Please answer from the football player profiles below: which school was Allen the first player ever drafted out of?

::: SUPPLIED TEXT

Allen was a second round choice of the Cowboys in '94 and the first player ever drafted out of Division II Sonoma State.  Although he is only one of two pros from the northern California school (Freddie Bradley of Moorpark College is the other), there was little doubt this two-time All-American would make an impact at the pro level.  Allen is one the best lineman and strongest man in pro ball today, able to bench-press over 700 pounds to the amazement of his rookie teammates.

Ron Yary (6-5, 260)
Cerritos College

Bellflower HS
Minnesota Vikings
LA Rams

The easiest choice on this team is for Yary to play left tackle and guard Moon's blind side.  The first pick in the 1968 draft is the only Outland Trophy winner from a west coast college as he blocked for "The Juice" and helped lead the Men of Troy to the '67 national championship.  In a pro career that spanned 207 games, the natural tackle appeared in seven consecutive pro bowls during the 70's.

::::::
::: DATASET RECORDS

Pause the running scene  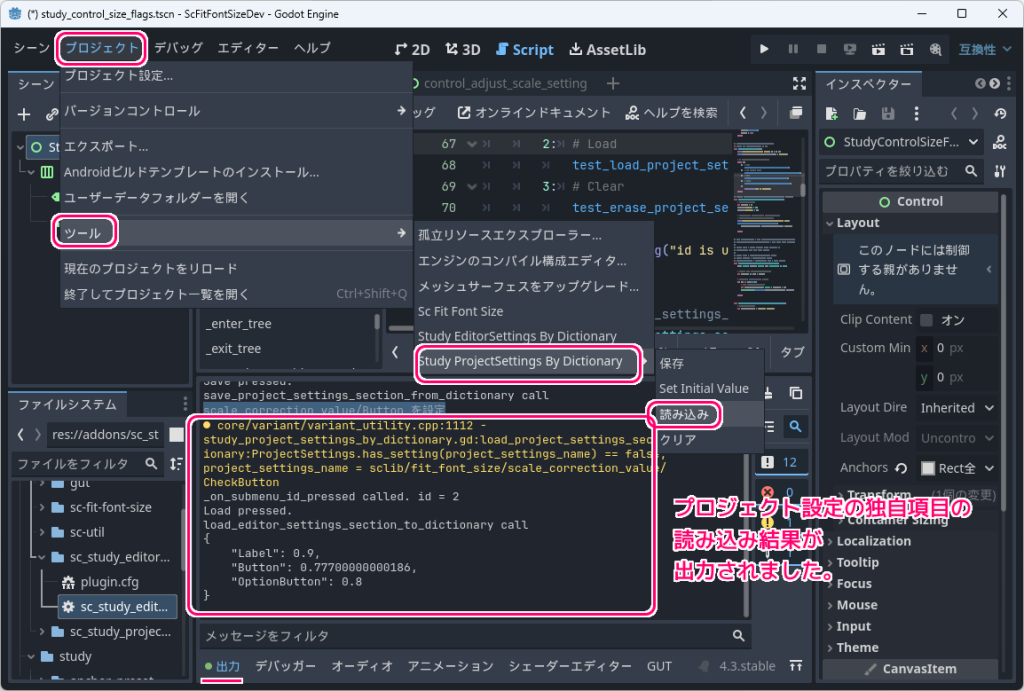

::::::
::: DATASET RECORDS

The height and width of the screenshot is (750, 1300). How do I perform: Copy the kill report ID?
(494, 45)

::::::

» EXERCISE RESULT
Division II Sonoma State.